» EXTRACT TO READ
-=-=-=-=-

3.) Charles Xavier isn't the only person in his life whom he loves/loved, but one of the very, very few. He didn't mean to. He'd definitely have picked anyone but Charles, if it had been a matter of choice. But it happened, and even in their worst days and actions, that emotion never stops.
4.) He prides himself on being more self aware and able to confront not just the darker side of humanity but his own than Charles is, and quite often that's true, but there is one big and painful paradox in his life that he deliberately shies away from and represses with all he can, and it is this: by choosing to define himself via his mutant identity and his mutant identity ONLY, he turned his back on his Jewish identity. (Let's face it, in terms of sheer percentage, most of of the world's Jewish population would be non-mutants.) (A braver soul than I would have to write a story in which Magneto has to choose between saving a fellow Palestinian mutant who in his non-mutant identity works for Hamas or saving a non-mutant Israeli, but I'd like to see someone try. I don't think Magneto could handle that. Those guys would probably both die.)
5.) During the X1-3 days, fandom assumed Erik's original language was Polish and added the occasional Polish endearment. XMFC made it film canon he's a Düsseldorfer, so now we have to put up with the occasional often wrongly used German pet name (I ranted about "Liebchen" in this very journal.*g*) I don't think Magneto switches languages during sex or when feeling particularly tender, I really don't. Not because he refuses to speak German post Auschwitz (he doesn't), but because first in his Nazi-hunting days and later in his vigilante and then his terrorist days, that kind of slip-up might have given him away when he was undercover. When he switches languages, it's always deliberate.
no subject
Date: 2012-12-02 11:29 am (UTC)Heh, yeah, it would tie him in knots, though I have to admit that my stumbling block with imagining this story isn't even the characterization question, but imagining a scenario where Magneto would be unable to save both, if he wanted to, or just stop the situation. I mean, Magneto is one of these ridiculously overpowered comic characters (though less so in the movies, especially in XMFC when he didn't control his powers fully yet). Since his powers control all electromagnetic fields on any scale, he has unlimited control over energy and matter with offensive and defensive capabilities, all that multiplied by "comic science" so he can transport people through wormholes or shrink planets and stuff.
no subject
Date: 2012-12-04 05:39 pm (UTC)I love this point. It's a great Achilles' heel.
no subject
Date: 2012-12-02 10:18 am (UTC)no subject
Date: 2012-12-02 11:09 am (UTC)2.) If Morden had chosen G'Kar and taken him up on his wish, G'Kar would have gone through with the annihilation of every Centauri from the galaxy. The awareness of this comes into play when his relationship with Londo changes during the fourth season.
3.) A sense of humour. Never forget when writing G'Kar that he has one. He can also be non-deliberately pompous (when younger more than later on, when he's far more self aware), but mostly he knows when he's being sarcastic, speaking in irony, or making a plain old joke. Which means he should be witty now and then when he shows up for more than a cameo in a story.

-=-=-=-=-

» DATA FOR ANALYSIS
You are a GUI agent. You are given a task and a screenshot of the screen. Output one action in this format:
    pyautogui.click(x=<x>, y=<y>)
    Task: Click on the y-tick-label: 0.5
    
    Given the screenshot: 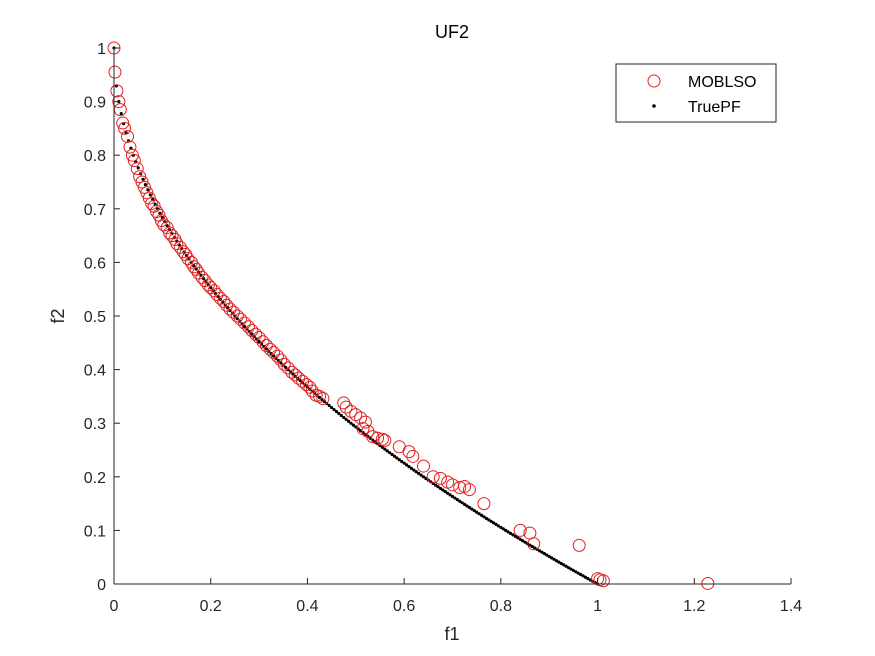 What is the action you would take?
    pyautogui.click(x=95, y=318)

-=-=-=-=-

» TASK PROMPT
Reproduce the passage in the character notes above from "4.) He prides" to "probably both die.)".

» RESULT FOR THIS TASK
4.) He prides himself on being more self aware and able to confront not just the darker side of humanity but his own than Charles is, and quite often that's true, but there is one big and painful paradox in his life that he deliberately shies away from and represses with all he can, and it is this: by choosing to define himself via his mutant identity and his mutant identity ONLY, he turned his back on his Jewish identity. (Let's face it, in terms of sheer percentage, most of of the world's Jewish population would be non-mutants.) (A braver soul than I would have to write a story in which Magneto has to choose between saving a fellow Palestinian mutant who in his non-mutant identity works for Hamas or saving a non-mutant Israeli, but I'd like to see someone try. I don't think Magneto could handle that. Those guys would probably both die.)